Verordnung für den Praxisbedarf

Wie weit geht das Rezeptur- und Defekturprivileg der Apotheken?

Berlin - 24.04.2017, 14:00 Uhr

 Wie viele Spritzen – und für wen – darf eine Apotheke ohne besondere Zulassung anfertigen? (Foto: Svetlana Anikina / Fotolia)

Wie viele Spritzen – und für wen – darf eine Apotheke ohne besondere Zulassung anfertigen? (Foto: Svetlana Anikina / Fotolia)


Bei Rezepturarzneimitteln muss der Patient bekannt sein

Das Gericht führt in seinem Urteil aus, bei „Fluorescein-Na (Inj.) 10 %“ handle es sich im Umfang der tatsächlichen Herstellung nicht um ein Arzneimittel, das „im Rahmen des üblichen Apothekenbetriebs“ hergestellt werde und damit keiner Herstellungserlaubnis bedürfe. Ein Rezepturarzneimittel sei es nicht, weil die Verschreibung nicht für einen bestimmten Patienten ausgestellt ist. Dazu heißt es im Urteil: „In Abgrenzung zum Fertigarzneimittel im Sinne des § 4 Abs. 1 Satz 1 AMG zeichnen sich Rezepturarzneimittel durch die Patientenindividualität der Herstellung aus. Wesentliches Kennzeichen des Rezepturarzneimittels ist es, dass der Empfänger des herzustellenden Arzneimittels schon bei Beginn des Herstellungsvorgangs bekannt ist“.

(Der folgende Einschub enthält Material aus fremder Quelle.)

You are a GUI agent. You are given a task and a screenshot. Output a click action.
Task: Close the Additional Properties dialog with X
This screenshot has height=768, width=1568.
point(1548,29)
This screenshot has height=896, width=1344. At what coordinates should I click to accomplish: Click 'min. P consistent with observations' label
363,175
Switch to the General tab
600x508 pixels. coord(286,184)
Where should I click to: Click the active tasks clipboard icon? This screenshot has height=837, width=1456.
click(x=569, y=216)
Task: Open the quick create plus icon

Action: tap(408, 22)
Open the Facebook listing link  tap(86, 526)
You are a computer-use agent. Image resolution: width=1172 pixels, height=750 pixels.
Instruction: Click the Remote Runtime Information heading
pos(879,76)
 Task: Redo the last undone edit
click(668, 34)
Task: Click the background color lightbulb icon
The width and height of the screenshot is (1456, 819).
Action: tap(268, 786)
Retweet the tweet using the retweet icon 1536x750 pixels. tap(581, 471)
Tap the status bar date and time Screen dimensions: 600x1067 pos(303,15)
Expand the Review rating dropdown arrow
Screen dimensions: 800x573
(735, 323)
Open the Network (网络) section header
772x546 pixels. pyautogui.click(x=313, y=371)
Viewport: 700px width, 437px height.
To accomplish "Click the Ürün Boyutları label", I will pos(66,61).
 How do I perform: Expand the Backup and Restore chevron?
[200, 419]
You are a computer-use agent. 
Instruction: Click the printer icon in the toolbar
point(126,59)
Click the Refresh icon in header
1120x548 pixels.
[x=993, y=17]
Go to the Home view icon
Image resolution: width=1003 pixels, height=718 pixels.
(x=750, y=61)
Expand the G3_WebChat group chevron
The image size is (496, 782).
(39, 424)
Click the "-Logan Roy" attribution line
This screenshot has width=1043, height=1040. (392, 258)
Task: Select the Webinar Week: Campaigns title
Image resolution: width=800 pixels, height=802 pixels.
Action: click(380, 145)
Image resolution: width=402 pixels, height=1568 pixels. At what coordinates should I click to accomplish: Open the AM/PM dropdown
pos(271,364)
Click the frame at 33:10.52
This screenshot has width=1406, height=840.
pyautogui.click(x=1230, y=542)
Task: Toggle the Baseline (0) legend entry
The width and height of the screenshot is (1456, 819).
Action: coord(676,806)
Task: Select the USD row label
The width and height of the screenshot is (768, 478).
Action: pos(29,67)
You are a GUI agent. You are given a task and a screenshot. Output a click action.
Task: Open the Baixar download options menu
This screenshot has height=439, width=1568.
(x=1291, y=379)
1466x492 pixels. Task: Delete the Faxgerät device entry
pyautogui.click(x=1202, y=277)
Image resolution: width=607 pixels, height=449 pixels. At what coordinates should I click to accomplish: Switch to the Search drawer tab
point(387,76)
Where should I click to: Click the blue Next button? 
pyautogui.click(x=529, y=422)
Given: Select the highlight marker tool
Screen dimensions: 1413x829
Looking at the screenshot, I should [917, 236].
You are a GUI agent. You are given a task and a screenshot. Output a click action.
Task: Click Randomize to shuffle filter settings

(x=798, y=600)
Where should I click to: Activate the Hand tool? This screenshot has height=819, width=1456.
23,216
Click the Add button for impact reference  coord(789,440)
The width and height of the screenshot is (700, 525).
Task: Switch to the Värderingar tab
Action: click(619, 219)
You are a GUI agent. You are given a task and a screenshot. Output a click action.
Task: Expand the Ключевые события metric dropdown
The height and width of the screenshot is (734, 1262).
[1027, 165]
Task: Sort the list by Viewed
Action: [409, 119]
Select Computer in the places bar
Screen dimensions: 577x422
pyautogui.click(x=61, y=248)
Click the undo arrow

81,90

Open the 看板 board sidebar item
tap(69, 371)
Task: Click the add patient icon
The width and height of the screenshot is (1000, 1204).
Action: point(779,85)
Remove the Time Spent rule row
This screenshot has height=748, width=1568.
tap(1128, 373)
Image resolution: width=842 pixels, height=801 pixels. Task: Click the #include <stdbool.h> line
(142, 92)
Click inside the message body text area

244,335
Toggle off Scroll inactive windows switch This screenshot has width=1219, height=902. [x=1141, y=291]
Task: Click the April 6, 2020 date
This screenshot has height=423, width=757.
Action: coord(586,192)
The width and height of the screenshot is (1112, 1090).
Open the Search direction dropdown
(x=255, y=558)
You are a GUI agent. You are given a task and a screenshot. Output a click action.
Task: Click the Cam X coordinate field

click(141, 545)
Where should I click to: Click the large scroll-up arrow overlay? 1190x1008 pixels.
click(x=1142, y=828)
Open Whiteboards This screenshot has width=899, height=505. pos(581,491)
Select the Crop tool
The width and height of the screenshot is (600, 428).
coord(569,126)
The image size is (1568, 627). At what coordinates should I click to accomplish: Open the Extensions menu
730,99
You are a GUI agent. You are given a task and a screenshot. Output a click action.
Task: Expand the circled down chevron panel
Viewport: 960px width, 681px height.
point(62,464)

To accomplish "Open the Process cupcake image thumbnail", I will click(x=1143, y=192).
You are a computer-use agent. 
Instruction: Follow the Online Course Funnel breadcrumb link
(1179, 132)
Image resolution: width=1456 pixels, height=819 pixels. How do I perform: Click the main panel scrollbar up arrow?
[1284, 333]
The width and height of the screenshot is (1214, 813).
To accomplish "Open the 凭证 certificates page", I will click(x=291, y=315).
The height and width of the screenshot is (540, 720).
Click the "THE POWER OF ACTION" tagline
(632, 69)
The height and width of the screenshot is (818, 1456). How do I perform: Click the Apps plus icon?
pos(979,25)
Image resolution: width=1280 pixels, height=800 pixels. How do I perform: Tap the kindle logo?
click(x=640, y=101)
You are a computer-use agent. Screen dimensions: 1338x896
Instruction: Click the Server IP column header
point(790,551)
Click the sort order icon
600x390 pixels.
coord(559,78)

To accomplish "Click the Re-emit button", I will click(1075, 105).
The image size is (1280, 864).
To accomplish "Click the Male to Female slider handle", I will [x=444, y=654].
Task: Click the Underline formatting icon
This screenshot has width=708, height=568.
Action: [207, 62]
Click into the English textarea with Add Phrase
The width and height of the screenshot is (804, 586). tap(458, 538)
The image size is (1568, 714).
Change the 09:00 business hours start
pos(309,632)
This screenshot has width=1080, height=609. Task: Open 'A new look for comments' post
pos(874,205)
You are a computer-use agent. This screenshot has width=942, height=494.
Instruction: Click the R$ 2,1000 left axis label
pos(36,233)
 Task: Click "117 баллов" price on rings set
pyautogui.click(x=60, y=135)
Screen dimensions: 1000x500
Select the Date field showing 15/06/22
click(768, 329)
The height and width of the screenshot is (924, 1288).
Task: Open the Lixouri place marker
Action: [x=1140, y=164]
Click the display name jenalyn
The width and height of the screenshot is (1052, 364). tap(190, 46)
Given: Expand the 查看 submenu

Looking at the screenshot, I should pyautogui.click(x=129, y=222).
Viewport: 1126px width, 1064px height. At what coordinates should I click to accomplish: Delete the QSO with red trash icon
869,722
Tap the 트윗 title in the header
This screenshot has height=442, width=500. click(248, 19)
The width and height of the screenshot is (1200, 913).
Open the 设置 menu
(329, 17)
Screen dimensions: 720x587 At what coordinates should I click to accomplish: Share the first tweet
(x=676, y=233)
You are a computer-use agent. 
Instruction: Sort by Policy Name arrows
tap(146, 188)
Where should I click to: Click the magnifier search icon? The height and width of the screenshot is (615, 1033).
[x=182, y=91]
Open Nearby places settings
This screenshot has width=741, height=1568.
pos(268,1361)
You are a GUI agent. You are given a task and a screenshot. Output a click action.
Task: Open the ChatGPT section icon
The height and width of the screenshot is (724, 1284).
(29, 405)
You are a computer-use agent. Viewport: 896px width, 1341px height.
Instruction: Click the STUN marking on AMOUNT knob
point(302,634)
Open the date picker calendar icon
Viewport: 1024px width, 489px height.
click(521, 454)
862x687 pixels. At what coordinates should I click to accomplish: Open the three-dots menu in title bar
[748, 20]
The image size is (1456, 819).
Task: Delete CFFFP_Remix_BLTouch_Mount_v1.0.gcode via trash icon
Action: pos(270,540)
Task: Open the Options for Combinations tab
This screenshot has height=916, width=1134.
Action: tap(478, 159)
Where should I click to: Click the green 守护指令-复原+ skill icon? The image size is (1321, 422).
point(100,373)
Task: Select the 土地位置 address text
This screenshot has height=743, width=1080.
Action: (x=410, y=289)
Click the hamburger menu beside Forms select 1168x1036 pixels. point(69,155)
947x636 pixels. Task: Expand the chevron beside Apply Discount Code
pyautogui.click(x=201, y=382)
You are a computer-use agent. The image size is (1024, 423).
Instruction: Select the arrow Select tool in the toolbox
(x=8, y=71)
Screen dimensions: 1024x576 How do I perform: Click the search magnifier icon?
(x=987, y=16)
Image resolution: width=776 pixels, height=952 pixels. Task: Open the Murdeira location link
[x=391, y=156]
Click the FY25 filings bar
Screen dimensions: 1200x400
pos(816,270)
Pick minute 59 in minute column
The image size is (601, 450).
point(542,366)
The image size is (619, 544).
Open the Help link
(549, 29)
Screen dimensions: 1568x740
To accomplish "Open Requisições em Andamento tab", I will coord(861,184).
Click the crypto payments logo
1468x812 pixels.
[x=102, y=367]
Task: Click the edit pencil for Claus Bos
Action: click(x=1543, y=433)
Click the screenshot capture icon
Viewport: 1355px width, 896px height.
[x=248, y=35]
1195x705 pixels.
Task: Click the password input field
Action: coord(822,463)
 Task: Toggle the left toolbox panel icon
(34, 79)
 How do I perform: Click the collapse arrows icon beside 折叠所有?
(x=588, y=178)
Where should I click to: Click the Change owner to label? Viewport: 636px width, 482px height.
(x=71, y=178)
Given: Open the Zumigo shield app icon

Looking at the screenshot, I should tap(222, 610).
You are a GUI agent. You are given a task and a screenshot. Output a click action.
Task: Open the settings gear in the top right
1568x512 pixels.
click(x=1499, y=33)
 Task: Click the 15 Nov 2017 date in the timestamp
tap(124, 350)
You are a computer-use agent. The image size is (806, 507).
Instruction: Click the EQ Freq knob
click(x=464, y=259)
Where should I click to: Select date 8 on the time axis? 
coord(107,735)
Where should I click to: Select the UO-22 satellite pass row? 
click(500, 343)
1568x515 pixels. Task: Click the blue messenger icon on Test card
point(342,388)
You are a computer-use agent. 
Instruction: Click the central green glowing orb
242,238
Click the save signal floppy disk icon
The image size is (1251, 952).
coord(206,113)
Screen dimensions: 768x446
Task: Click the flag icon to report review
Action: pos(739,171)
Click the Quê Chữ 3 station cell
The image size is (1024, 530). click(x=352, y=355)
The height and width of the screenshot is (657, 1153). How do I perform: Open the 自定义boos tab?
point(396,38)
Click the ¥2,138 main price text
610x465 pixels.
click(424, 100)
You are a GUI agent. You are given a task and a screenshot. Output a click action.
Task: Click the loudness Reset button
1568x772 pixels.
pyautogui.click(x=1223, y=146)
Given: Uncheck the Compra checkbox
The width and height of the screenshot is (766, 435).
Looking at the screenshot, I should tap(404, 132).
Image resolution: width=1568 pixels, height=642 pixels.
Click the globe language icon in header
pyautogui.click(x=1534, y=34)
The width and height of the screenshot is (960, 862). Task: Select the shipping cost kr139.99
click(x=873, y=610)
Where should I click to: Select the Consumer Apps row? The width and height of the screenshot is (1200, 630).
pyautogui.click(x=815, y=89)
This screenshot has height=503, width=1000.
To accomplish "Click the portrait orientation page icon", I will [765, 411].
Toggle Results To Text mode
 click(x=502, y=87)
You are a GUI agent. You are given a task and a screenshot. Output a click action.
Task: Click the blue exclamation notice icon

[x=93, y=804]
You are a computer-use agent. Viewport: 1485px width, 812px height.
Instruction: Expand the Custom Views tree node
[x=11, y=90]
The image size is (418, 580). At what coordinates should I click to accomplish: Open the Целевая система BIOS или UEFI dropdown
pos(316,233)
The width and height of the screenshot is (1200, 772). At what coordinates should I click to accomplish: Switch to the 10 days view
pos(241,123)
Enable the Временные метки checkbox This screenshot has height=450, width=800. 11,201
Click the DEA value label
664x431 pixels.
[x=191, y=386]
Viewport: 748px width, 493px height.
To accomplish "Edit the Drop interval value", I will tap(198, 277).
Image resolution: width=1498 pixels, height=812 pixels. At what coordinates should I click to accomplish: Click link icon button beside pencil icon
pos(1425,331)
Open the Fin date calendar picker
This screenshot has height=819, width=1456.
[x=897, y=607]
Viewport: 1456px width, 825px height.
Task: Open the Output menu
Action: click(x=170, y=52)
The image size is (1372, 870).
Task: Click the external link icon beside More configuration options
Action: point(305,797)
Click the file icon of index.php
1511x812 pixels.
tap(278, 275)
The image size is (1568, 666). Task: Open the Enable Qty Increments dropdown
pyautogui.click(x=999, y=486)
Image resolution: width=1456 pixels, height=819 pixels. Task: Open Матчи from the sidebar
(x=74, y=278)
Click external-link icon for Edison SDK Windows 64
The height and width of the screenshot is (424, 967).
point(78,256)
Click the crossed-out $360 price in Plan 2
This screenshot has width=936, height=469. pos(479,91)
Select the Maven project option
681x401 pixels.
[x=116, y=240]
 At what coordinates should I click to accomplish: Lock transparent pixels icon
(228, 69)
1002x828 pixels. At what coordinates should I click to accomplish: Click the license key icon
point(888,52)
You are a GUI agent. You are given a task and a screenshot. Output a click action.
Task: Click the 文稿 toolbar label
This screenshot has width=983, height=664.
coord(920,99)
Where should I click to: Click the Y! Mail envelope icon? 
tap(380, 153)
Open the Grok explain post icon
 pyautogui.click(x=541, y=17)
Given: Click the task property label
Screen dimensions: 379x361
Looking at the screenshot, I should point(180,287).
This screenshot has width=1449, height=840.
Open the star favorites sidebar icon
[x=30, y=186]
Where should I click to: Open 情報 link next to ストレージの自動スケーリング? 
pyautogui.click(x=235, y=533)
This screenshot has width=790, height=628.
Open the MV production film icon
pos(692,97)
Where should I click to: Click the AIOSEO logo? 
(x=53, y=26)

Eine Auslegung des Begriffs „Rezepturarzneimittel“ dahingehend, dass die Herstellung aufgrund einer Verschreibung „für den Praxisbedarf“ oder „ad manu medici“ für eine Mehrzahl noch nicht feststehender Patienten erfolgen könne, widerspreche dem Zweck der gesetzlichen Regelung des § 13 Abs. 2 Nr. 1 AMG, der Apotheken bei der Herstellung privilegiert. „Diese Privilegierung verlangt, um Missbrauch zu vermeiden, eine restriktive Anwendung auf klar umgrenzte Ausnahmefälle“, so die Richter. Die für Rezepturarzneimittel bestehenden Abgrenzungsmerkmale der nicht im Voraus erfolgenden Herstellung und der Patientenindividualität dürften nicht durch von den Ärzten erfolgende Verschreibungen „für den Praxisbedarf“ aufgegeben und in das Belieben der verschreibenden Ärzte überführt werden.  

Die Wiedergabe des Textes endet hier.